With collapses of major financial institutions an almost weekly occurrence, it is clear that the models on which they have been based are seriously flawed. Of course, it’s easy to say that now—and the hindsight merchants, from opposition political parties to self-professed financial experts—are telling us all what we should have done differently. But there is one financial sector that has not been hit nearly as hard as the headline-dominating victims—the Islamic banking sector. The prudence, sense of security and commitment to the common good that are built in to its principles are, more or less, what may well be enforced on the Western banking sector unless it can really get its act together.If we try to excavate the basic principles of banking and business that prevail in the Western world today, we are led on a fascinating journey that ultimately takes us back to the heartlands of Islam 1500 years ago and detailed Quranic instructions on business practice.
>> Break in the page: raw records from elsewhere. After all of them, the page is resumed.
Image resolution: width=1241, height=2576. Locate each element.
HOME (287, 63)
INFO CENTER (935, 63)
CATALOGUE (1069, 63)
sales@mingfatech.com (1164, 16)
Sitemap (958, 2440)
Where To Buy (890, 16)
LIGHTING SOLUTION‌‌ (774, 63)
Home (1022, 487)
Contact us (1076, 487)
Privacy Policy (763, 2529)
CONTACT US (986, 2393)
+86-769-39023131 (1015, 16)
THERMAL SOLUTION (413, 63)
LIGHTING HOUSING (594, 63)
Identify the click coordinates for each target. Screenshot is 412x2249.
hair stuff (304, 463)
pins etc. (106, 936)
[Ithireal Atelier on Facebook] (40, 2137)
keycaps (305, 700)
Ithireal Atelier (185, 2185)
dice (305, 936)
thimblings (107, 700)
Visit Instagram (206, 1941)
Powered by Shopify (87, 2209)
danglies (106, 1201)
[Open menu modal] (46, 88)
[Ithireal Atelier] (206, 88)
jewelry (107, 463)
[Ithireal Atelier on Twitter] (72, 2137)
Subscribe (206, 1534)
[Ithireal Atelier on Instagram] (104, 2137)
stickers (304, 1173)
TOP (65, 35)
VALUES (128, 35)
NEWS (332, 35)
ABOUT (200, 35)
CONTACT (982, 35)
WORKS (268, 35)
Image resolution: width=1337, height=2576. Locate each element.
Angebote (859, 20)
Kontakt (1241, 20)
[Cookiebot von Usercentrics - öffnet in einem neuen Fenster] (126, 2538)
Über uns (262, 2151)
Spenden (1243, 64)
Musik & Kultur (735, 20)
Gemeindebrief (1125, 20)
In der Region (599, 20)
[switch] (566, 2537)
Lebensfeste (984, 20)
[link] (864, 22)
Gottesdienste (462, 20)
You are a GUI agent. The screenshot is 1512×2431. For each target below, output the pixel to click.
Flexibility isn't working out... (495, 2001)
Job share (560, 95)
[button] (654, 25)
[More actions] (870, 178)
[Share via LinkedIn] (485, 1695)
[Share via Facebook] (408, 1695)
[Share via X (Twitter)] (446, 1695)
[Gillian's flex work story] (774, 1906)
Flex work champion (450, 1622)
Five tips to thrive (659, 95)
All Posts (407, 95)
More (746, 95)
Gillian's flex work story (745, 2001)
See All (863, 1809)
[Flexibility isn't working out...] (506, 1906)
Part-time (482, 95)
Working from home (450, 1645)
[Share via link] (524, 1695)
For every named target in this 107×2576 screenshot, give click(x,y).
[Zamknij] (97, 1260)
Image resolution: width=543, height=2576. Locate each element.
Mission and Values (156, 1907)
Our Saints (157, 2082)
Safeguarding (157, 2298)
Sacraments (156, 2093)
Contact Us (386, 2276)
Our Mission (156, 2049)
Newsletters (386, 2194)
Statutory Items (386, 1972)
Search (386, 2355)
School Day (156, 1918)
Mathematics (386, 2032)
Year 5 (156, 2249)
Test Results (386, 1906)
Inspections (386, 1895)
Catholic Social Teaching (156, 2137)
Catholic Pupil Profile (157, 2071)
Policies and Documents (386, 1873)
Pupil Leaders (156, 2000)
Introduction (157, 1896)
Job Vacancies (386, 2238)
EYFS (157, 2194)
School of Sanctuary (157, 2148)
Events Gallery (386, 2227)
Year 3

     The Muslim conquest of what we now know as Spain and Portugal introduced the ideas to the European mainland, and the re-conquest of these lands by Christians during the European renaissance facilitated the spread of these principles throughout Christendom. As more ancient knowledge is unearthed, the deeper-rooted the principles seem.
     The limited liability company, for example, with its emphasis on partnerships, enterprise creation and avoidance of personal debt, would sound like a description of a Shariah mechanism to anyone who has ever studied Islamic economics! It takes into account the fact that some businesses will inevitably fail, and not necessarily through the misdeeds of the owners. And yet it is a standard structure in today’s business, offering respectability and an innovative spirit to companies. By being able to write off the debts caused by the collapse, enterprising individuals or partnerships can dust themselves down and try again if the business fails.
Magnify these principles to the national scale and entire countries can enjoy virtually the same benefits.
     We have seen the results of debt write-off on the developing world. Since many developing countries are saddled with virtually unserviceable debts owed to various developed countries, their freedom to develop is seriously curtailed by their need to meet their debt obligations. When freed of their national debts, developing countries that do not suffer from corruption and ill-management can start to thrive in remarkably short time spans. Again, this idea would not look all that unusual to a scholar of Islamic business and finance principles and history. Another example is the corporation as a non-personal legal entity that can borrow money in its own name, sue and be sued without necessarily directly affecting the individual or persons who founded, own, manage or are employed by it. Its principles would be perfectly at home in the Quran, as it allows enterprise without taking on large risks that could destroy a person financially.